Introduction
Hello. I would like to share some nice stuff, called Sherman-Morrison formula. If you know this formula, it's easier to understand how BFGS update works in convex optimization and machine learning. But in this topic, we will just simply focus on this formula and learn how to calculate inverse matrix of rank-1 updated invertible matrix faster.
The motivation of this post is that my problem using Sherman Morrison formula is rejected by multiple coordinators.
Definition
You have invertible $$$\mathbb{R}^{n \times n}$$$ matrix $$$A$$$, and $$$\mathbb{R}^{n}$$$ vectors $$$u$$$ and $$$v$$$. Then $$$ (A + uv^{T})^{-1} = A^{-1} - \frac{A^{-1}uv^{T}A^{-1}}{v^{T}A^{-1}u + 1}$$$. If $$$v^{T}A^{-1}u = -1$$$, then $$$A + uv^{T}$$$ is non-invertible.
Time complexity
You can calculate Sherman Morrison formula in $$$O(n^2)$$$, because $$$A^{-1}u$$$, $$$v^{T}A^{-1}$$$ and $$$v^{T}A^{-1}$$$ are vector.

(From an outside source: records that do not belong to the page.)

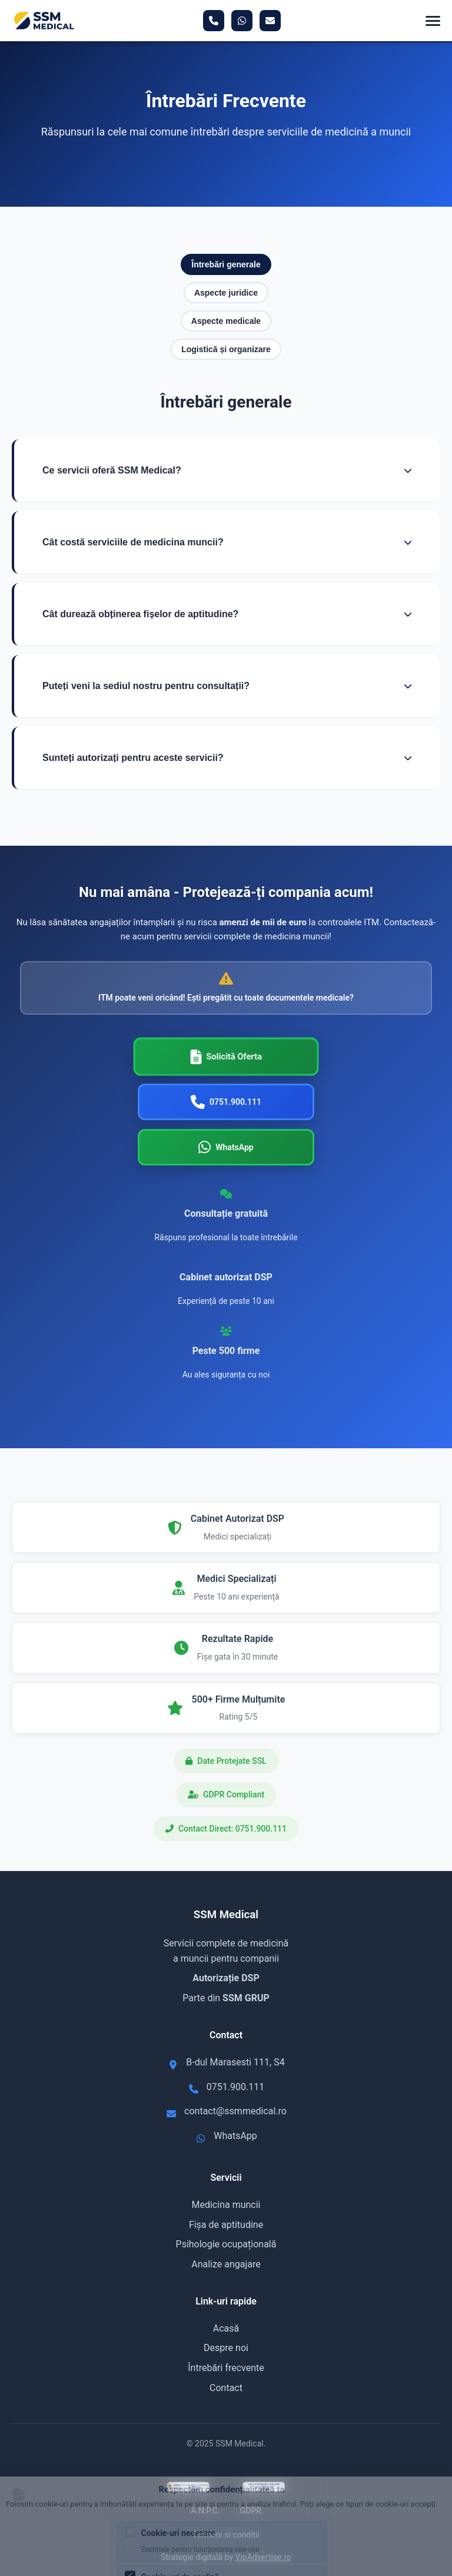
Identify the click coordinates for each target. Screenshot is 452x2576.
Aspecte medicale (226, 321)
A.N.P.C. (205, 2510)
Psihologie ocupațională (226, 2244)
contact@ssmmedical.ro (235, 2111)
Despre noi (226, 2347)
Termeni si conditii (226, 2534)
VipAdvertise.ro (263, 2557)
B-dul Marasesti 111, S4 (235, 2062)
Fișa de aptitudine (226, 2224)
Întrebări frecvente (226, 2367)
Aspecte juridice (226, 292)
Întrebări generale (226, 264)
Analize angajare (226, 2264)
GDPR (250, 2510)
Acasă (226, 2328)
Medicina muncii (226, 2204)
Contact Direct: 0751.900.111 (232, 1828)
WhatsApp (235, 2135)
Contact (226, 2387)
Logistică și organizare (226, 349)
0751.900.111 (235, 2086)
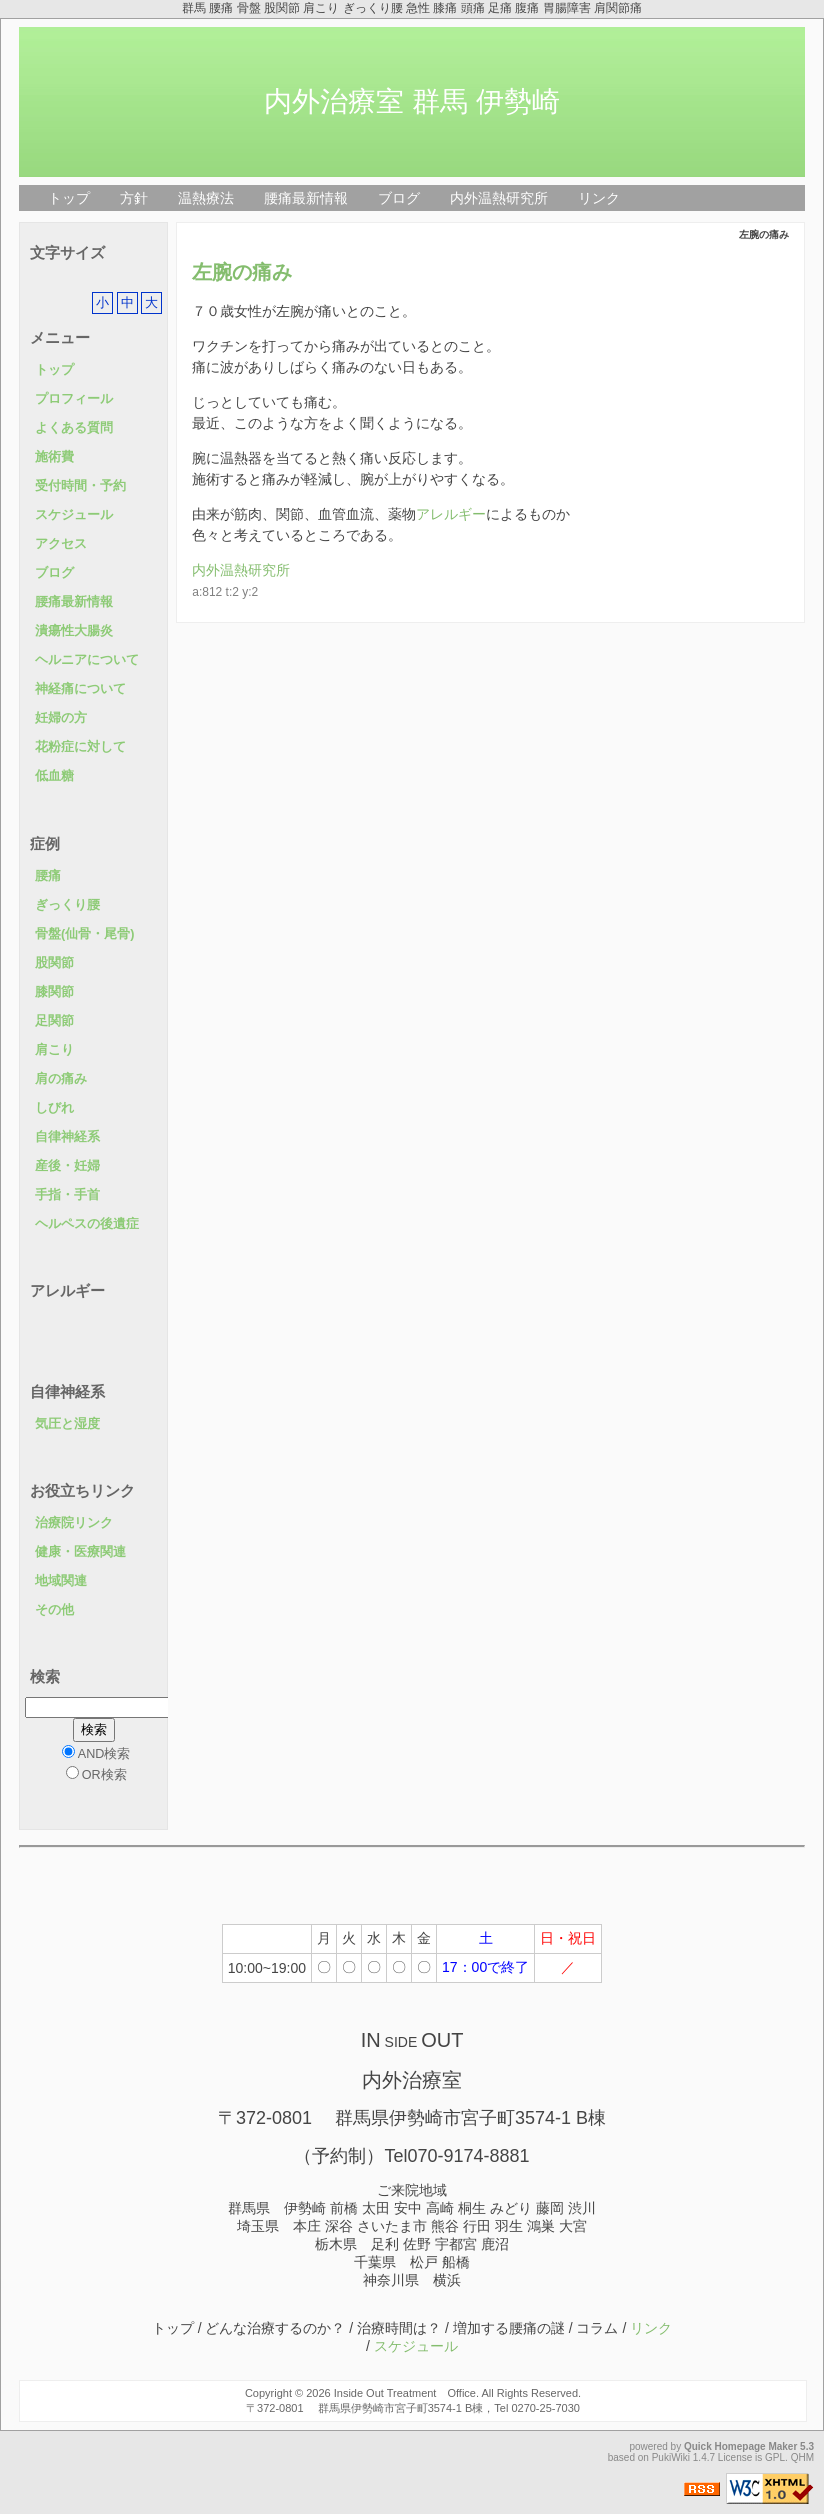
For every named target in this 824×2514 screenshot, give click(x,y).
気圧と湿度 (67, 1424)
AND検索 (96, 1753)
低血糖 (54, 776)
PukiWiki (671, 2457)
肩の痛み (61, 1079)
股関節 (54, 963)
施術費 (54, 457)
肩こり (54, 1050)
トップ (69, 198)
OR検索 (96, 1774)
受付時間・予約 (80, 486)
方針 (134, 198)
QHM (802, 2457)
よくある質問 (74, 428)
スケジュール (74, 515)
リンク (599, 198)
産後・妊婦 (67, 1166)
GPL (775, 2457)
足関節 (54, 1021)
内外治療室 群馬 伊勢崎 (412, 101)
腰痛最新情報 (306, 198)
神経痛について (80, 689)
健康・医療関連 (80, 1552)
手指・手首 (67, 1195)
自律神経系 (67, 1137)
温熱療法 (206, 198)
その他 (54, 1610)
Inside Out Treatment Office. (406, 2393)
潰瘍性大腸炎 (74, 631)
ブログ (399, 198)
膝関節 (54, 992)
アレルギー (451, 514)
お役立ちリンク (82, 1490)
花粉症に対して (80, 747)
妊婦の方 (61, 718)
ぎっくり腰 (67, 905)
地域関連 (61, 1581)
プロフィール (74, 399)
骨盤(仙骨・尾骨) (84, 934)
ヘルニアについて (87, 660)
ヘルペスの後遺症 (87, 1224)
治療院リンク (74, 1523)
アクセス (61, 544)
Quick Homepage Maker (740, 2446)
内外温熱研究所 (499, 198)
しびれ (54, 1108)
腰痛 (48, 876)
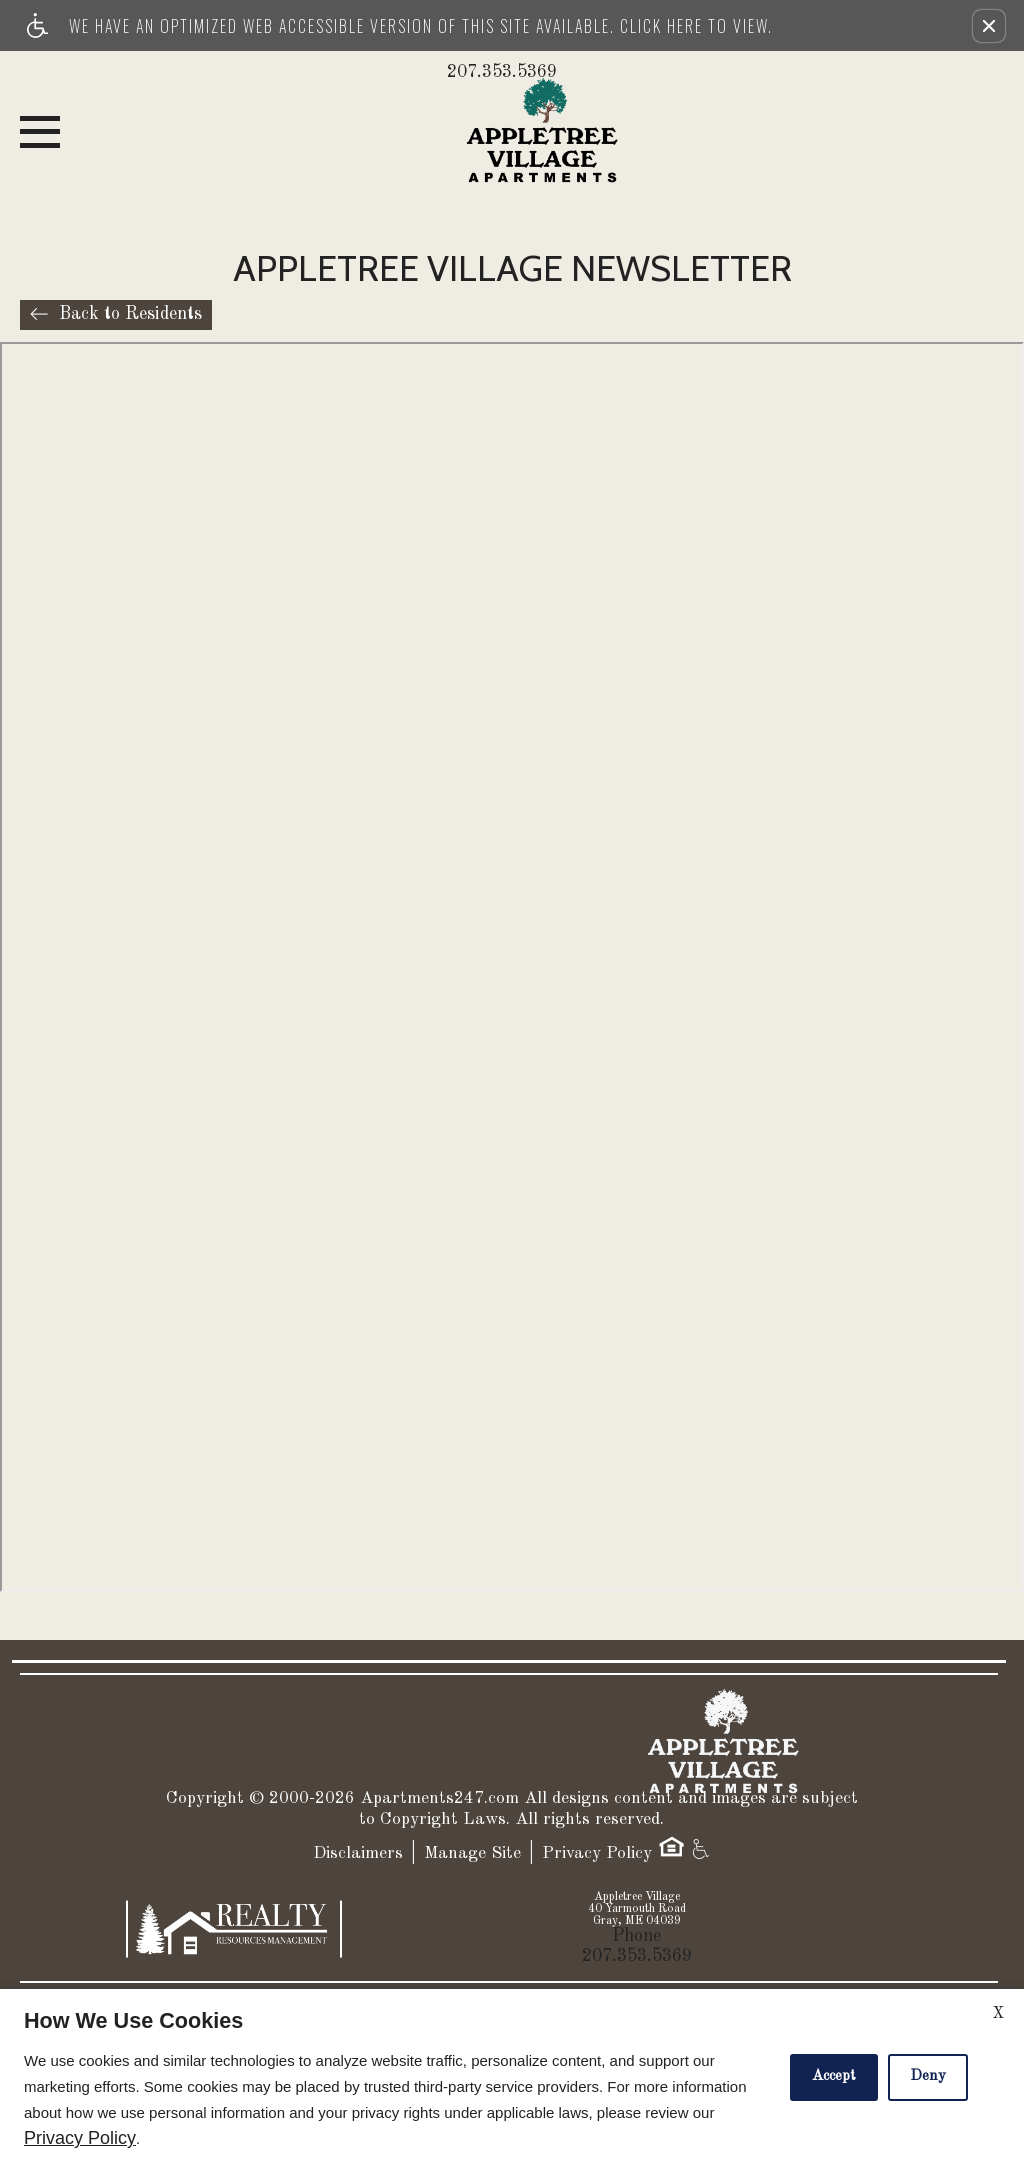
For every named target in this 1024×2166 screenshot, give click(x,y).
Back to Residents (130, 314)
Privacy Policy (597, 1853)
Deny (928, 2076)
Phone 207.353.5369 (637, 1946)
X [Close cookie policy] (998, 2014)
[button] (989, 26)
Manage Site (472, 1853)
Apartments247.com (439, 1798)
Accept (834, 2076)
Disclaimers (358, 1853)
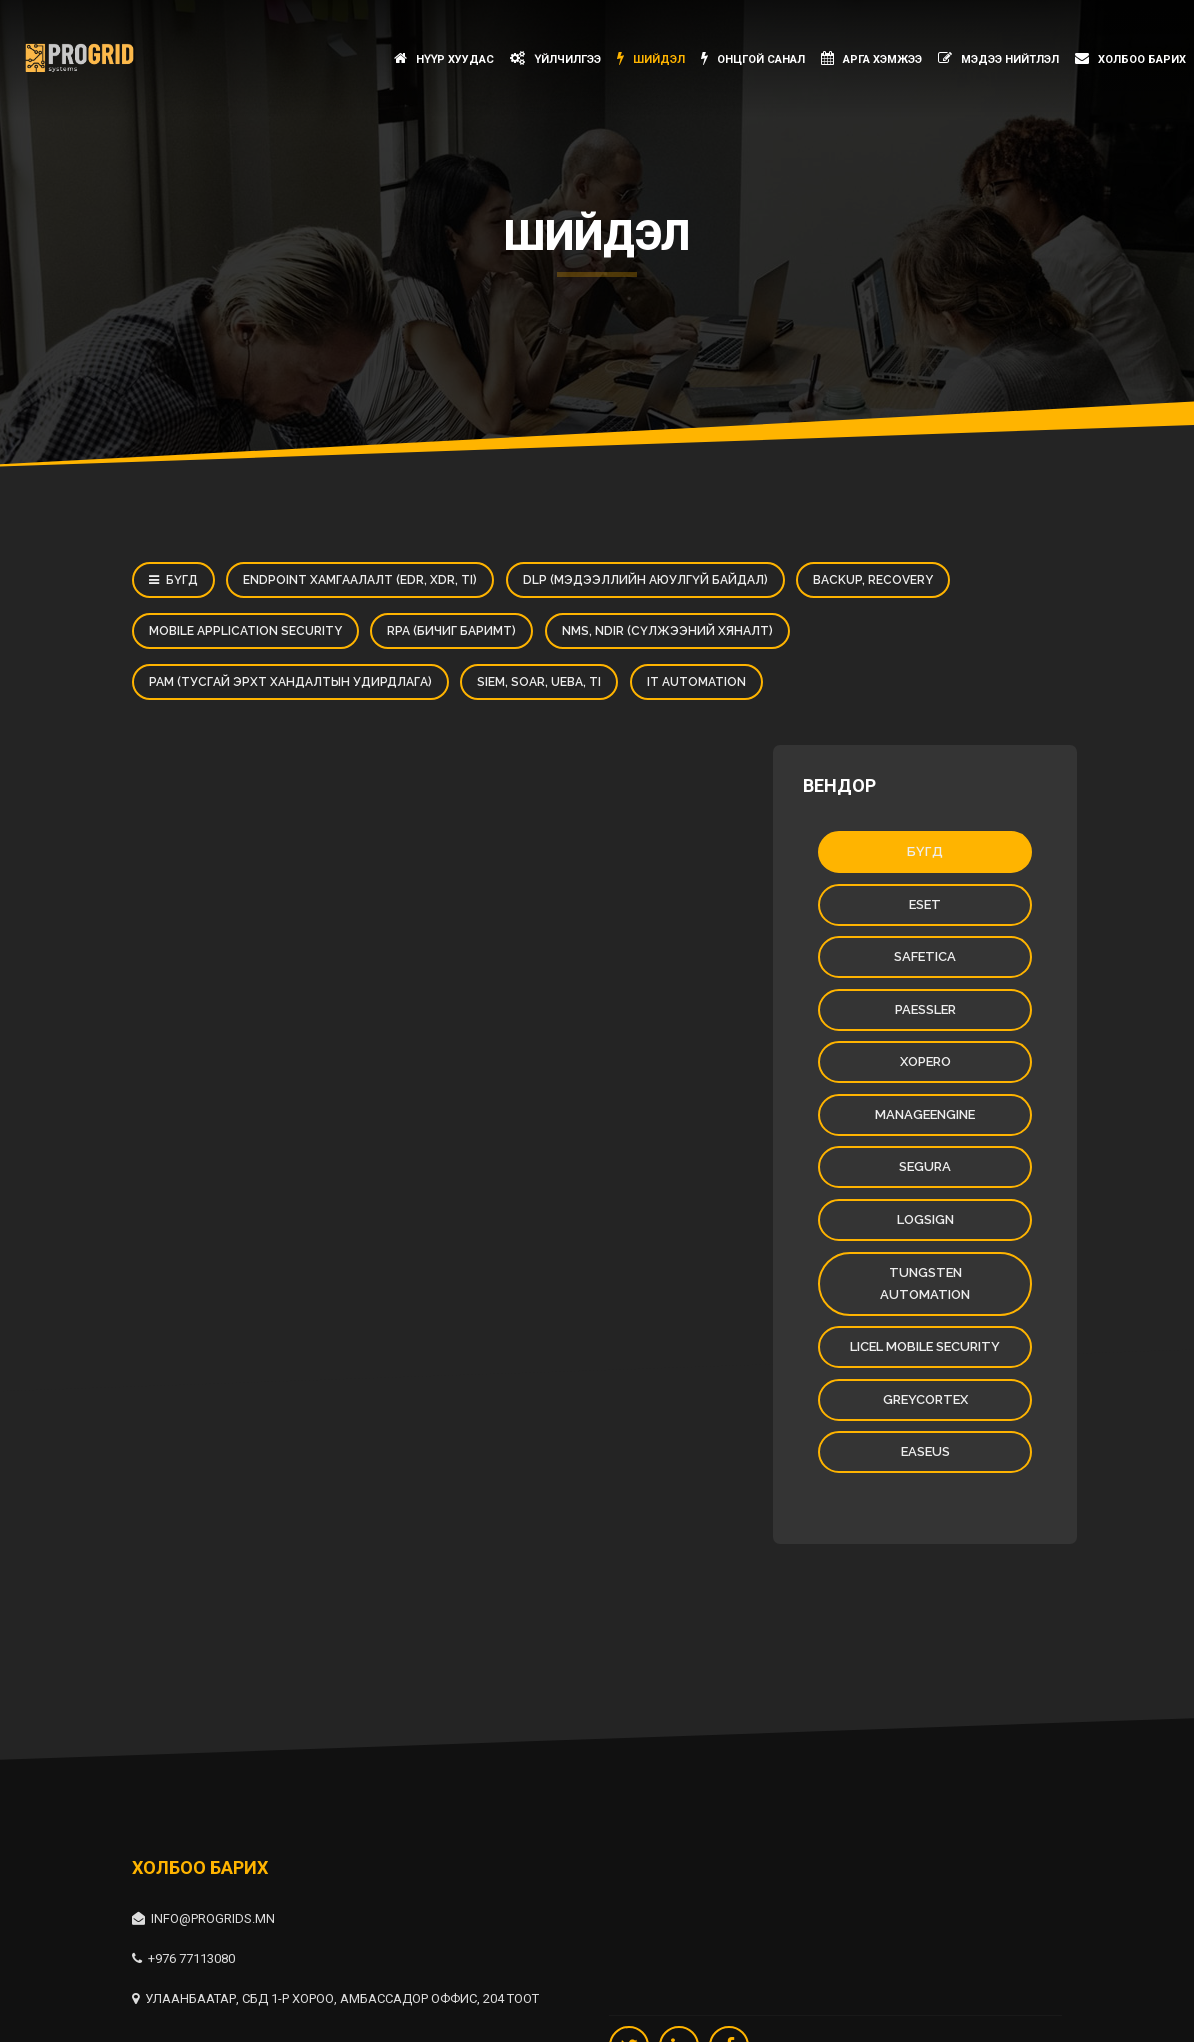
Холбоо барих (1130, 58)
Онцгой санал (753, 58)
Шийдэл (651, 58)
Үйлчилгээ (555, 58)
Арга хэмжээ (871, 58)
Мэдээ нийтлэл (998, 58)
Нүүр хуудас (444, 58)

Normally you need $$$O(n^3)$$$ time complexity to calculate inverse matrix except for some special matrix(diagonal matrix etc). But, since you can calculate Sherman-Morrison formula in $$$O(n^2)$$$, if you find some matrix can be represented as rank-$$$1$$$ updated matrix of special matrix, you can calculate inverse of that matrix in $$$O(n^2)$$$.
Generalization
There is a generalization of this formula called Woodbury Matrix Identity.
Sample problem
This problem is that rejected problem.
You have matrix $$$A = \begin{bmatrix} 1 & 2 & \cdots & n \\ n+1 & n+2 & \cdots & 2n \\ \cdots & \cdots & \cdots & \cdots \\ n^{2}-n+1 & n^{2}-n+2 & \cdots & n^{2} \end{bmatrix} + diag(c_{1}, c_{2}, \ldots, c_{n})$$$.
In $$$i$$$-th query, you will select any row or column of $$$A$$$ and multiply this by $$$x_{i}$$$. Compute $$$A^{-1}$$$ if $$$A$$$ is invertible after each query.
Constraints: $$$2 \le n \le 200$$$, $$$1 \le q \le 200$$$, $$$0 \lt c_{i}$$$, $$$x_{i} \neq 0$$$.